_Assigned task 1_.
Answer these from the unit conversion text:
(a) What formula turns mg/L into mg/dL?
(b) What does 1000 mg/L equal in mg/dL?
(c) How many milliliters are in one deciliter?
_Assigned task 2_.
According to the unit conversion text, why does the deciliter remain in use in US clinical chemistry even though it is rare in modern SI practice?

Why this conversion matters in chemistry

A research-side LC-MS/MS bioanalysis reports plasma analyte at 1000 mg/L; the clinical-laboratory report writes the same quantity as 100 mg/dL fasting plasma glucose. The ratio of 0.1 mg/dL per mg/L is just 1 dL = 0.1 L. Mostly bookkeeping at the boundary of SI-aligned bioanalytical methods (mg/L) and traditional US clinical-chemistry reporting (mg/dL). The same identity governs any analyte crossing between the two notations — glucose, cholesterol, creatinine, drug levels.

Formula

mg/dL = mg/L ÷ 10

Worked Examples

10 mg/L = 1 mg/dL

The conversion anchor — the deciliter to liter ratio.

1000 mg/L = 100 mg/dL

1 g/L — equivalently 100 mg/dL, normal fasting plasma glucose.

100 mg/L = 10 mg/dL

10 mg/dL — about a typical low-end clinical analyte concentration.

50 mg/L = 5 mg/dL

5 mg/dL — the lower end of clinical reference ranges for many analytes.

Frequently Asked Questions

How do I convert mg/L to mg/dL?
Divide by 10. So 1000 mg/L becomes 100 mg/dL. The relationship is exact through 1 dL = 0.1 L.
Why convert to mg/dL?
US clinical laboratories report many blood chemistry values in mg/dL. Converting from a mg/L research-side measurement is the routine bridge when international reference data needs to land in US clinical units.
What is a deciliter?
One deciliter equals 100 mL = 0.1 L. The deci prefix is 10⁻¹ by SI definition. The dL is rare in modern SI practice but persists in US clinical chemistry, mostly because the existing reference ranges are anchored to it.

_Dataset content_.
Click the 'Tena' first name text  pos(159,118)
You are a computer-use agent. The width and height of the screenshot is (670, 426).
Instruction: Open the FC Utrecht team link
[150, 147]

_Result 1_.
(a) mg/dL = mg/L ÷ 10
(b) 100 mg/dL
(c) 100 mL

_Result 2_.
It persists mainly because the existing reference ranges are anchored to the deciliter.